*Work required*. Which lines in the records below contain the word "agent"? Copy each one out.

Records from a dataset
[Start of Attachment]

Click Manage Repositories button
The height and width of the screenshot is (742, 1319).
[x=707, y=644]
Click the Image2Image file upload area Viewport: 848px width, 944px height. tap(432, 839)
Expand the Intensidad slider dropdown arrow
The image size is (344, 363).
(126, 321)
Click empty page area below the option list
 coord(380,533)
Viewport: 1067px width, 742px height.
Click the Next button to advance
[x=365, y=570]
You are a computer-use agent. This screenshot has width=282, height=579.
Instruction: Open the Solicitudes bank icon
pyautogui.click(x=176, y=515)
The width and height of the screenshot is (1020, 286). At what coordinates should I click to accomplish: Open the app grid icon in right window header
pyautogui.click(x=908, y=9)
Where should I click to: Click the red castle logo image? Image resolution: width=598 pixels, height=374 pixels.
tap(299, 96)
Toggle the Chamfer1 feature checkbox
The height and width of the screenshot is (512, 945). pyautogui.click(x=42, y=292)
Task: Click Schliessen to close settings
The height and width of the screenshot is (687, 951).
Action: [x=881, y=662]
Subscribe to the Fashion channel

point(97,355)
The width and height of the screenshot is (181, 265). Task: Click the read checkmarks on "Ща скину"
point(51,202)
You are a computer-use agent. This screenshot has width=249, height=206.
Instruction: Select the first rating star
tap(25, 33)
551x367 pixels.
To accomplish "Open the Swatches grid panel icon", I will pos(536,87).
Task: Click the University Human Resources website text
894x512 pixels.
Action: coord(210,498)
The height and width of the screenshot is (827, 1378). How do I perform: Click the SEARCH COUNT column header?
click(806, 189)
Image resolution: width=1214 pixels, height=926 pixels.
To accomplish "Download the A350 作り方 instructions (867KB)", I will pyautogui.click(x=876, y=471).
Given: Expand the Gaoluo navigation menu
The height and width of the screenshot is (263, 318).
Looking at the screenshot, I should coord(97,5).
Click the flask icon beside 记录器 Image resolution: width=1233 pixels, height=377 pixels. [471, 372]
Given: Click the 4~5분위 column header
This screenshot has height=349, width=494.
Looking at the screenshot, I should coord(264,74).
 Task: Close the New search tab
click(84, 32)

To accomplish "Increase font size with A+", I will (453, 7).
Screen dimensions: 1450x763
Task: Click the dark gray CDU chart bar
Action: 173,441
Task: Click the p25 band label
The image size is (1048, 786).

[End of Attachment]

*Exercise answer*.
You are a computer-use agent. This screenshot has width=282, height=579.
You are a computer-use agent. This screenshot has width=249, height=206.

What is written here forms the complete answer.